From the outside looking in, all signs suggested that Pill’s time in the trenches had elapsed and he was flourishing on MMG/Warner. Thus, it came as a disorienting shock when in January 2012, Pill not only revealed that he was no longer affiliated with the labels, but claimed that he was never a true member of Ross’ clique to begin with.
WATCH: Pill feat. Rick Ross “Pacman”
“I never really went on tour with them; I never really did anything with them,” Pill told MTV. “The only time I performed on tour with them was when it stopped in Atlanta… the label had been put together for us to be on as a whole.”
Rozay echoed this sentiment, elaborating on the situation during an interview with MTV’s RapFix. “Pill’s situation was a special situation because he was already signed to Warner [Brothers Records] before I did my label deal at Warner. So when I did do my deal, it was a business opportunity that was presented where Pill could run with the team for a year,” he said.

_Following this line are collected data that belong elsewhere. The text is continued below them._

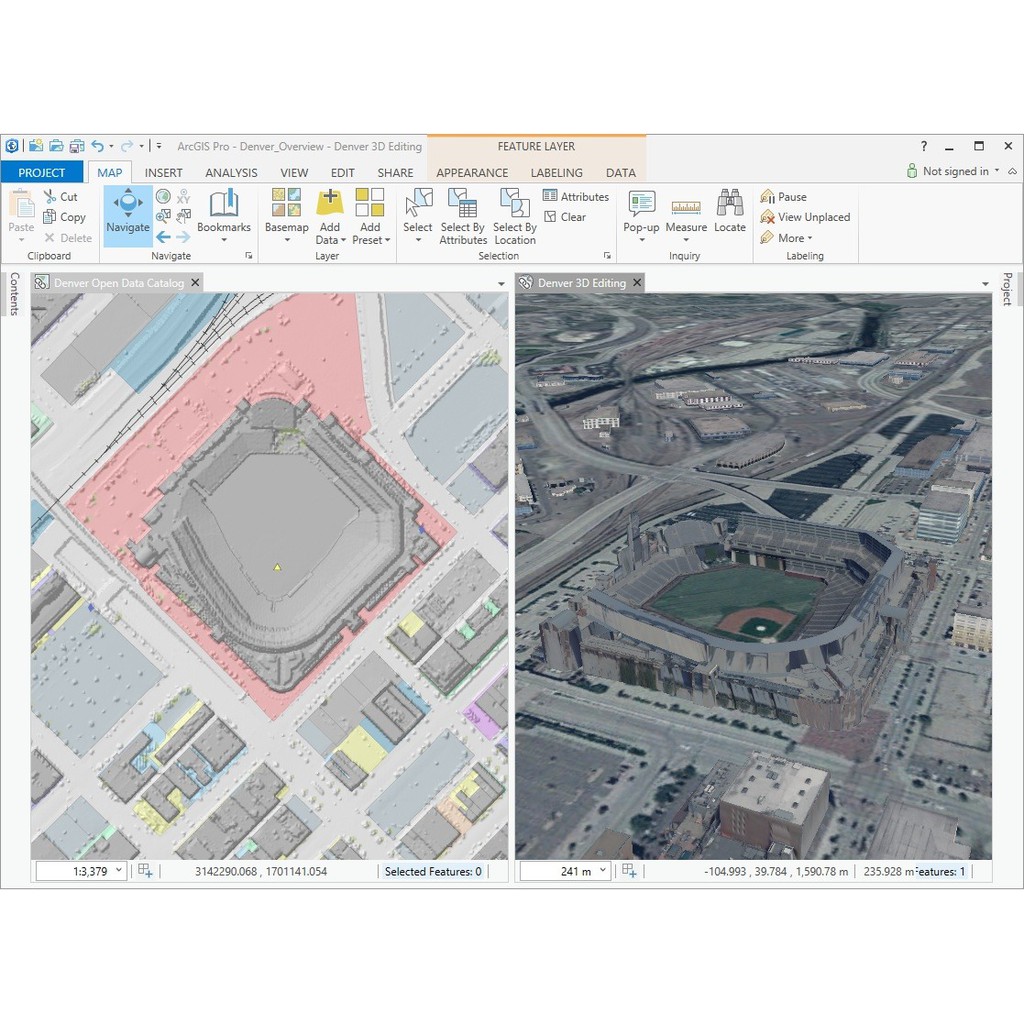Screen dimensions: 1024x1024
Task: Click the Attributes button
Action: tap(576, 197)
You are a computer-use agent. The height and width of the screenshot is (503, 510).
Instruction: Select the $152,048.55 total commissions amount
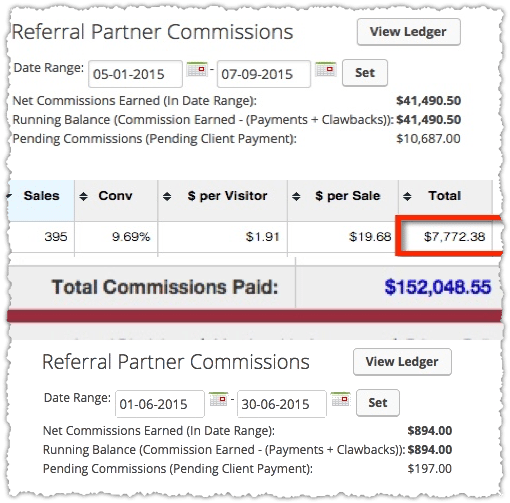click(438, 287)
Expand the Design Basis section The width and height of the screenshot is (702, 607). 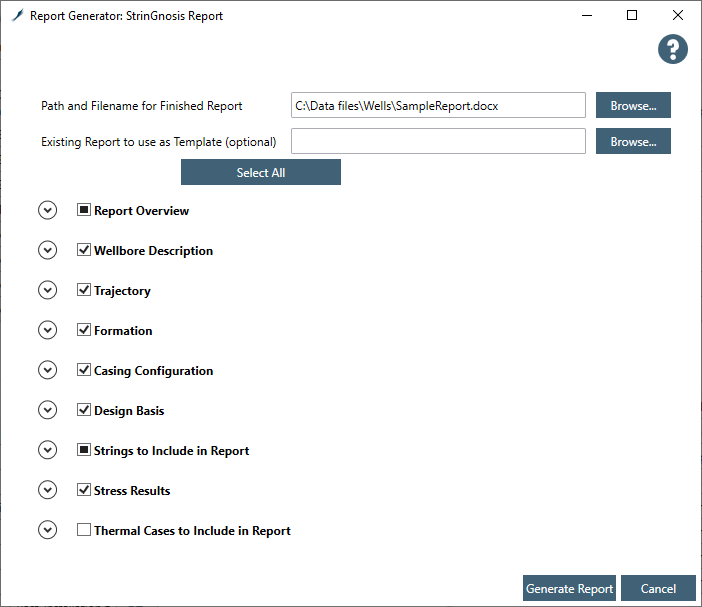click(47, 411)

Although Pill’s short stint under Ross’ banner may have been a failed experiment, it didn’t appear to be the death knell for his career entirely. In fact, even his Ross had high hopes that through perseverance, Pill would hit upon the winning formula
“Hopefully, in the future he’ll bring him a hit record, and get him some paper and do his thing. Once you rep the MMG flag, I’ll never step on your feet,” Rozay said in the same RapFix interview.